The decade in question here at Cardboard Gods may have been the golden age of the switch-hitter. Consider the 1970s all-switch-hitter team:
Ted Simmons, C
Eddie Murray, 1B
Bump Wills, 2B
Larry Bowa, SS
Pete Rose, 3B
Roy White, LF
Ken Henderson, CF
Reggie Smith, RF
Ken Singleton, DH
You’ve got one Hall-of-Famer at first, one would-be Hall-of-Famer at third, a catcher with better numbers than many of the catchers in the Hall of Fame, a gold-glove-winning all-star at shortstop, and three excellent, underrated run-producing machines (Singleton, Smith, White). Some would likely argue that Bump Wills is the most obscure member of this team, but to me he always stood out, mainly because of his name, but also because he was the son of a renowned major leaguer, had a notoriously odd baseball card, and was, during my most impressionable years, considered to have the potential to be an up-and-coming star. And he actually wasn’t bad for a few seasons in the late seventies, which happened to be the same time Ken Henderson, my choice as the least known of the all-1970s switch-hitting team, was bouncing from team to team, making little impact anywhere. The card here shows him just beyond the turning point in his career, when he went from a good young player with an admirably well-rounded game to an aging cigarette-ad fugitive gaping out at the action with a bat dangling limply from his fingers. He wears the first of six uniforms he would don over the next six years, never lasting beyond a season anywhere. He was the most itinerant of the members of the 1970s switch-hitting all-stars, and so in a way he’s the most fitting representative of that decade of often senseless transience.
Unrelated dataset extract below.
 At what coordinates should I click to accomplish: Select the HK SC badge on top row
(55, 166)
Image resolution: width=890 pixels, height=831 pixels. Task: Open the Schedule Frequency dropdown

And since talking about the 1970s without talking about the preceding decade would be like talking about a morning hangover without mentioning the party the night before, it should be mentioned that Ken Henderson in some ways epitomized the 1960s, too. In that earlier epoch he had been brimming with seemingly limitless possibilities, breaking into the major leagues with the Giants in 1965 as a 19-year-old would-be successor to Willie Mays. With that in mind, here’s another list in which Ken Henderson’s name again seems to be the most obscure.
Young San Francisco Giants outfielders, 1970s:
Bobby Bonds
Jack Clark
George Foster
Ken Henderson
Dave Kingman
Garry Maddox
Gary Matthews
In the 1970s, as it became clear that no new utopias were going to spring to life out of sheer visionary ecstasy, and for that matter that no one would ever replace Willie Mays, everyone seemed to suddenly start growing older in bursts. Skin that had long been unblemished suddenly became slacker, creased, faintly greasy. Mustaches were grown, Marlboros lit, aviator shades donned. Throughout the land it became increasingly difficult to tell what people were thinking, in part because of the tinted eyewear, in part because the thinking itself, once so sure of itself, had unraveled into the uncertainty of a switch-hitter who has lost the ability to hit from either side of the plate.